OPDRACHTEN ▸
• 1. Beantwoord over de tekst over kinderopvang deze vragen:
(a) Bij gebruik van welke twee vormen van opvang moet je volgens de inleiding de inschrijving op tijd regelen?
(b) Welke twee woorden gebruiken ouders volgens de tekst ook wanneer hun kind naar het kinderdagverblijf gaat?
(c) Vanaf wanneer kan een kind naar de buitenschoolse opvang?
• 2. Geef het deel van de tekst over kinderopvang letterlijk weer, beginnend bij "Als je partner" en eindigend bij "meer mogelijk is.".

TEKSTFRAGMENT ▸
--
Als je partner en jij na de zwangerschap allebei gaan werken, wil je je kind straks misschien naar de kinderopvang brengen. Mocht je gebruikmaken van een kinderdagverblijf of gastouder, dan is het belangrijk om de inschrijving op tijd te regelen. De beschikbaarheid is in veel regio's beperkt en je kunt te maken krijgen met (lange) wachtlijsten. Hier lees je welke vormen kinderopvang er zijn, de voor- en nadelen van kinderopvang en wat er nog meer mogelijk is.
Wat is het verschil tussen een kinderdagverblijf en een kinderopvang?
Kinderopvang is de opvang van een kind wanneer de ouders werken. Het kinderdagverblijf is een vorm van kinderopvang, maar er zijn ook andere vormen. Kinderopvang is dus niet altijd een kinderdagverblijf, maar kan bijvoorbeeld ook gastouderopvang zijn. Maar in de praktijk worden de termen ook door elkaar gebruikt: ouders zeggen bijvoorbeeld dat ze hun kind naar de opvang of de crèche brengen, als hij naar het kinderdagverblijf gaat.
Lees ook: Kinderopvangtoeslag, wanneer heb je er recht op?
Welke drie vormen van kinderopvang zijn er?
Er zijn verschillende soorten kinderopvang: het kinderdagverblijf, gastouderopvang en vanaf de basisschool kan je kind naar de buitenschoolse opvang (BSO).
--
AANGELEVERDE GEGEVENS ▸
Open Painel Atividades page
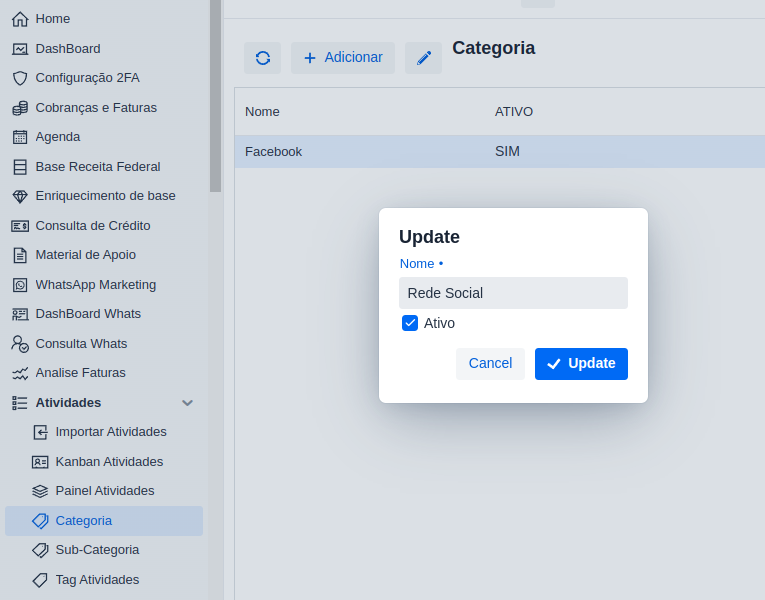The width and height of the screenshot is (765, 600). pos(104,491)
--
ANTWOORDEN ▸
• 1.
(a) Een kinderdagverblijf of een gastouder.
(b) De opvang of de crèche.
(c) Vanaf de basisschool.

• 2.
Als je partner en jij na de zwangerschap allebei gaan werken, wil je je kind straks misschien naar de kinderopvang brengen. Mocht je gebruikmaken van een kinderdagverblijf of gastouder, dan is het belangrijk om de inschrijving op tijd te regelen. De beschikbaarheid is in veel regio's beperkt en je kunt te maken krijgen met (lange) wachtlijsten. Hier lees je welke vormen kinderopvang er zijn, de voor- en nadelen van kinderopvang en wat er nog meer mogelijk is.